● **Aim of the exercise**: Copy out the following records word for word, all of them from first to last.

● **Input material**:
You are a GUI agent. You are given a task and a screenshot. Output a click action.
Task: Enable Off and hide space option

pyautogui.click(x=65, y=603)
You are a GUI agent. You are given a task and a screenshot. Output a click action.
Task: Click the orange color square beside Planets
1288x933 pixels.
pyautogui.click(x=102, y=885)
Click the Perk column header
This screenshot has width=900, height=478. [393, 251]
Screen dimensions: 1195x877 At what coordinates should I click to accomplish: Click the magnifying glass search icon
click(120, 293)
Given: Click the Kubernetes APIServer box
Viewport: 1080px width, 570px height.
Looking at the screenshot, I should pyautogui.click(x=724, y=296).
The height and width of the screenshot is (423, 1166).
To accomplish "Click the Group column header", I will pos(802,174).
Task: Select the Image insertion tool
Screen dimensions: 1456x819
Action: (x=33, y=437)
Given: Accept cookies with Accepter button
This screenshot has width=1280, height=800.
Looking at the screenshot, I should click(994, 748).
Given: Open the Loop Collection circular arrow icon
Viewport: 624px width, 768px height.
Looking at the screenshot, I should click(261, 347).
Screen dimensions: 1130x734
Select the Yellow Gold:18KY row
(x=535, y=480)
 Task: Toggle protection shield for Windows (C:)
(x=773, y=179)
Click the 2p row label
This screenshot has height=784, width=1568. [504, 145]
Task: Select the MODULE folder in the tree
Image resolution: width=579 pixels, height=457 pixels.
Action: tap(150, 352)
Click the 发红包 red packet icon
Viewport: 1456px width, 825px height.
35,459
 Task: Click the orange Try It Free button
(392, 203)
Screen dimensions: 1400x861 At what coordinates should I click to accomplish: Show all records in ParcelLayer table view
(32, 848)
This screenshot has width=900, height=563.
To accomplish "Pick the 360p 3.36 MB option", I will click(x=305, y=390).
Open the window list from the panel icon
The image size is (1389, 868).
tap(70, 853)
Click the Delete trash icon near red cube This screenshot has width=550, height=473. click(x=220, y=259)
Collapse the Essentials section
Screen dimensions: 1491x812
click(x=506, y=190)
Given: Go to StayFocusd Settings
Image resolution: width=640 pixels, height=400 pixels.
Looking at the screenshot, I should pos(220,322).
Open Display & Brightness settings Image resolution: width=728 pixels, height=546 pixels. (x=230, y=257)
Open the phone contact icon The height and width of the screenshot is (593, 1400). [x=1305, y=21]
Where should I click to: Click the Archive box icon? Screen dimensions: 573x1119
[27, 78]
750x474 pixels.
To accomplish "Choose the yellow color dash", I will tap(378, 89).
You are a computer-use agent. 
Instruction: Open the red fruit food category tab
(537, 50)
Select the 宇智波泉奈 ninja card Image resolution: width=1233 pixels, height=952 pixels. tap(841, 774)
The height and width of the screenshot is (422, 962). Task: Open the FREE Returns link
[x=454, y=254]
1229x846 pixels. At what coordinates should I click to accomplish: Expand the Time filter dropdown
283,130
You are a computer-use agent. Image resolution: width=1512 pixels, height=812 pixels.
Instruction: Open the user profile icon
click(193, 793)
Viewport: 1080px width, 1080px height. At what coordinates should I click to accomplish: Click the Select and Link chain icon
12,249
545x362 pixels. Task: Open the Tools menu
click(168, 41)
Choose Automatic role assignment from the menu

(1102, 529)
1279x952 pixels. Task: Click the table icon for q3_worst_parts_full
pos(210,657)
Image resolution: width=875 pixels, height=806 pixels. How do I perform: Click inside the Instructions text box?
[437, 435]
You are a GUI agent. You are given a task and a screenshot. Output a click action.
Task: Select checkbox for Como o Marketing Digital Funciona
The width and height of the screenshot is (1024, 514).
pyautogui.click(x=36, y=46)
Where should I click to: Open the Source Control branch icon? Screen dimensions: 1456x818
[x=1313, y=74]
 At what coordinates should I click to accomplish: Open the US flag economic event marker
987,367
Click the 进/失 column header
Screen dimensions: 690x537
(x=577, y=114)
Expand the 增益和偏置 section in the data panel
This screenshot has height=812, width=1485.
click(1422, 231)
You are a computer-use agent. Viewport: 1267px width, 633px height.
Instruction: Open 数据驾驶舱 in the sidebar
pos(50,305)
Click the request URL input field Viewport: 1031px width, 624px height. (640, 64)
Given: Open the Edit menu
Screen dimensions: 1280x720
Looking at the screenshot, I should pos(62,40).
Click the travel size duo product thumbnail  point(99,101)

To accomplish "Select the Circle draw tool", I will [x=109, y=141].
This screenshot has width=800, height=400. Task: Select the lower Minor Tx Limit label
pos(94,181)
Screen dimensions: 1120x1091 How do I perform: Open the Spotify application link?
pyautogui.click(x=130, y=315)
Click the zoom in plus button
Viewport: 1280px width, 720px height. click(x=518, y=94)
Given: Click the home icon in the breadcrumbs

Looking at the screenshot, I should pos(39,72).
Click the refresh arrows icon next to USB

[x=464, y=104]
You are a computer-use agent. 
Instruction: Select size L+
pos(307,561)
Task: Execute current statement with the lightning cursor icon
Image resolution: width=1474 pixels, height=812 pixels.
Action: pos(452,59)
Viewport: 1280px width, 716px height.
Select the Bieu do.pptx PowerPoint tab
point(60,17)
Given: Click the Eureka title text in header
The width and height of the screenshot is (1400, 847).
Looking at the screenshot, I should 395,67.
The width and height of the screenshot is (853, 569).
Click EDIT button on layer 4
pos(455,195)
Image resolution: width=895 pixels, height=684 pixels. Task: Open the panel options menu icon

● **Result**:
You are a GUI agent. You are given a task and a screenshot. Output a click action.
Task: Enable Off and hide space option

pyautogui.click(x=65, y=603)
You are a GUI agent. You are given a task and a screenshot. Output a click action.
Task: Click the orange color square beside Planets
1288x933 pixels.
pyautogui.click(x=102, y=885)
Click the Perk column header
This screenshot has width=900, height=478. [393, 251]
Screen dimensions: 1195x877 At what coordinates should I click to accomplish: Click the magnifying glass search icon
click(120, 293)
Given: Click the Kubernetes APIServer box
Viewport: 1080px width, 570px height.
Looking at the screenshot, I should pyautogui.click(x=724, y=296).
The height and width of the screenshot is (423, 1166).
To accomplish "Click the Group column header", I will pos(802,174).
Task: Select the Image insertion tool
Screen dimensions: 1456x819
Action: (x=33, y=437)
Given: Accept cookies with Accepter button
This screenshot has width=1280, height=800.
Looking at the screenshot, I should click(994, 748).
Given: Open the Loop Collection circular arrow icon
Viewport: 624px width, 768px height.
Looking at the screenshot, I should click(261, 347).
Screen dimensions: 1130x734
Select the Yellow Gold:18KY row
(x=535, y=480)
 Task: Toggle protection shield for Windows (C:)
(x=773, y=179)
Click the 2p row label
This screenshot has height=784, width=1568. [504, 145]
Task: Select the MODULE folder in the tree
Image resolution: width=579 pixels, height=457 pixels.
Action: tap(150, 352)
Click the 发红包 red packet icon
Viewport: 1456px width, 825px height.
35,459
 Task: Click the orange Try It Free button
(392, 203)
Screen dimensions: 1400x861 At what coordinates should I click to accomplish: Show all records in ParcelLayer table view
(32, 848)
This screenshot has width=900, height=563.
To accomplish "Pick the 360p 3.36 MB option", I will click(x=305, y=390).
Open the window list from the panel icon
The image size is (1389, 868).
tap(70, 853)
Click the Delete trash icon near red cube This screenshot has width=550, height=473. click(x=220, y=259)
Collapse the Essentials section
Screen dimensions: 1491x812
click(x=506, y=190)
Given: Go to StayFocusd Settings
Image resolution: width=640 pixels, height=400 pixels.
Looking at the screenshot, I should pos(220,322).
Open Display & Brightness settings Image resolution: width=728 pixels, height=546 pixels. (x=230, y=257)
Open the phone contact icon The height and width of the screenshot is (593, 1400). [x=1305, y=21]
Where should I click to: Click the Archive box icon? Screen dimensions: 573x1119
[27, 78]
750x474 pixels.
To accomplish "Choose the yellow color dash", I will tap(378, 89).
You are a computer-use agent. 
Instruction: Open the red fruit food category tab
(537, 50)
Select the 宇智波泉奈 ninja card Image resolution: width=1233 pixels, height=952 pixels. tap(841, 774)
The height and width of the screenshot is (422, 962). Task: Open the FREE Returns link
[x=454, y=254]
1229x846 pixels. At what coordinates should I click to accomplish: Expand the Time filter dropdown
283,130
You are a computer-use agent. Image resolution: width=1512 pixels, height=812 pixels.
Instruction: Open the user profile icon
click(193, 793)
Viewport: 1080px width, 1080px height. At what coordinates should I click to accomplish: Click the Select and Link chain icon
12,249
545x362 pixels. Task: Open the Tools menu
click(168, 41)
Choose Automatic role assignment from the menu

(1102, 529)
1279x952 pixels. Task: Click the table icon for q3_worst_parts_full
pos(210,657)
Image resolution: width=875 pixels, height=806 pixels. How do I perform: Click inside the Instructions text box?
[437, 435]
You are a GUI agent. You are given a task and a screenshot. Output a click action.
Task: Select checkbox for Como o Marketing Digital Funciona
The width and height of the screenshot is (1024, 514).
pyautogui.click(x=36, y=46)
Where should I click to: Open the Source Control branch icon? Screen dimensions: 1456x818
[x=1313, y=74]
 At what coordinates should I click to accomplish: Open the US flag economic event marker
987,367
Click the 进/失 column header
Screen dimensions: 690x537
(x=577, y=114)
Expand the 增益和偏置 section in the data panel
This screenshot has height=812, width=1485.
click(1422, 231)
You are a computer-use agent. Viewport: 1267px width, 633px height.
Instruction: Open 数据驾驶舱 in the sidebar
pos(50,305)
Click the request URL input field Viewport: 1031px width, 624px height. (640, 64)
Given: Open the Edit menu
Screen dimensions: 1280x720
Looking at the screenshot, I should pos(62,40).
Click the travel size duo product thumbnail  point(99,101)

To accomplish "Select the Circle draw tool", I will [x=109, y=141].
This screenshot has width=800, height=400. Task: Select the lower Minor Tx Limit label
pos(94,181)
Screen dimensions: 1120x1091 How do I perform: Open the Spotify application link?
pyautogui.click(x=130, y=315)
Click the zoom in plus button
Viewport: 1280px width, 720px height. click(x=518, y=94)
Given: Click the home icon in the breadcrumbs

Looking at the screenshot, I should pos(39,72).
Click the refresh arrows icon next to USB

[x=464, y=104]
You are a computer-use agent. 
Instruction: Select size L+
pos(307,561)
Task: Execute current statement with the lightning cursor icon
Image resolution: width=1474 pixels, height=812 pixels.
Action: pos(452,59)
Viewport: 1280px width, 716px height.
Select the Bieu do.pptx PowerPoint tab
point(60,17)
Given: Click the Eureka title text in header
The width and height of the screenshot is (1400, 847).
Looking at the screenshot, I should 395,67.
The width and height of the screenshot is (853, 569).
Click EDIT button on layer 4
pos(455,195)
Image resolution: width=895 pixels, height=684 pixels. Task: Open the panel options menu icon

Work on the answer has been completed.